There are actually many more #MMM-worthy dudes (#WCW-worthy ladies :)) in Season 2, but I’m still butt hurt (in a bad way ;)) from my last ending, so I don’t feel like acknowledging anyone else right now. If you’re wondering whether or not these games are worth your time, though, the answer is a definitive YESSSSSSSSSSSS x’s 1000!!!!!!! 🙂

In other news, there’s been a lot of unfortunate news concerning Scott Stapp of Creed over the past week or so. This is the dude that once upon a time gave us kickass soundtracks to Halloween H20 and Scream 3, though, so let’s give the man a break and hope he gets his shizzle together again soon.

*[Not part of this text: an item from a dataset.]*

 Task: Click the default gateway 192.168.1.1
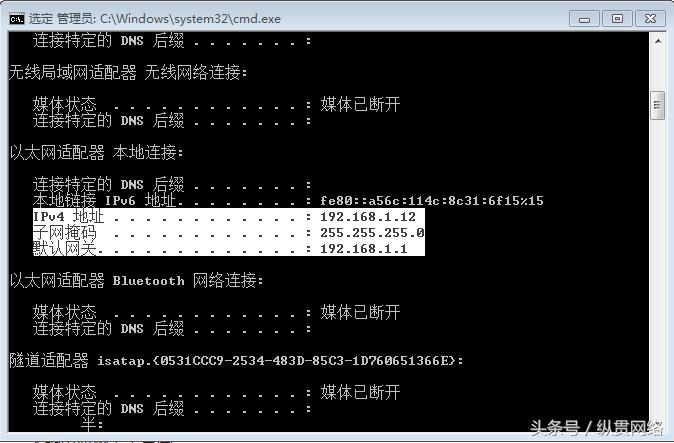click(364, 249)
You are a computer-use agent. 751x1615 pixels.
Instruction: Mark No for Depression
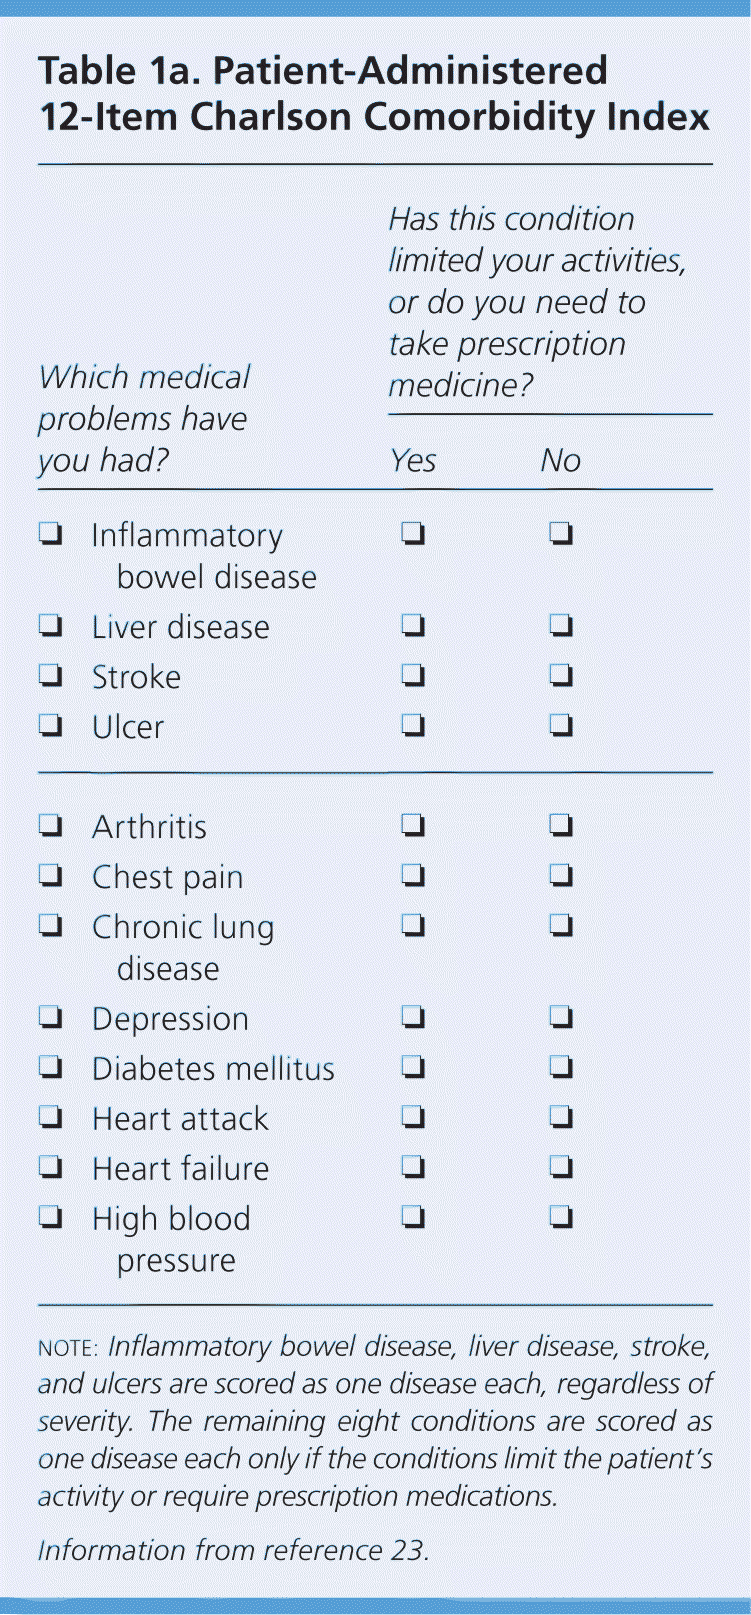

In the meantime, we’ll always have these to remind us of the good slightly less Ho-rrible times. 😉

(I will defend that song AND that movie ’til the zombified cow carcusses come home…Both of ’em are amongst my all-time faves! :))

(Scream 3, on the other hand, was a HUGE disappointment…HUGE!!!!!!! But I danced onstage to, like, half the songs on this album when it first came out, so at least the soundtack -Executive Produced by Creed, btw- stayed on par with the kickass legacy of the first two installments.)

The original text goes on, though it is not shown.